Uitspraak
Rechtbank DEN HAAG
Beschikking van de kinderrechter
Afwijzing verzoek tot ondertoezichtstelling
[de man] ,
[de vrouw] ,
Het procesverloop
- de moeder, bijgestaan door haar advocaat, mr. I. Aardoom-Fuchs;
- de vader.
Rechtbank Den Haag
Op 19 maart 2018 heeft de kinderrechter van de Rechtbank Den Haag uitspraak gedaan in een zaak betreffende de ondertoezichtstelling van een minderjarige, geboren in 2003. Het verzoek tot ondertoezichtstelling was ingediend door de Raad voor de Kinderbescherming, Regio Haaglanden, naar aanleiding van zorgen over de sociaal-emotionele ontwikkeling van de minderjarige. De Raad maakte zich zorgen over de instabiele en onvoorspelbare opvoedingssituatie, gekenmerkt door spanningen, ruzies en de alcoholverslaving van de vader. De minderjarige was blootgesteld aan chronische stress en de constante dreiging van ruzies tussen de ouders, wat haar welzijn en emotionele veiligheid bedreigde.

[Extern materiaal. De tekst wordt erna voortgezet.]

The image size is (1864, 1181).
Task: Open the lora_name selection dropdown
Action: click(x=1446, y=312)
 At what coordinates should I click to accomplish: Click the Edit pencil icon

Tijdens de zitting op 19 maart 2018, die met gesloten deuren plaatsvond, zijn zowel de ouders als de minderjarige gehoord. De kinderrechter heeft vastgesteld dat de ouders gezamenlijk belast zijn met het ouderlijk gezag en dat de minderjarige feitelijk bij de moeder verblijft. De vader heeft erkend dat hij verslaafd is aan alcohol en dat dit de oorzaak is van de problemen. De moeder heeft echter betoogd dat zij in staat is om voor de minderjarige te zorgen en dat de betrokkenheid van de gecertificeerde instelling alleen maar stress oplevert.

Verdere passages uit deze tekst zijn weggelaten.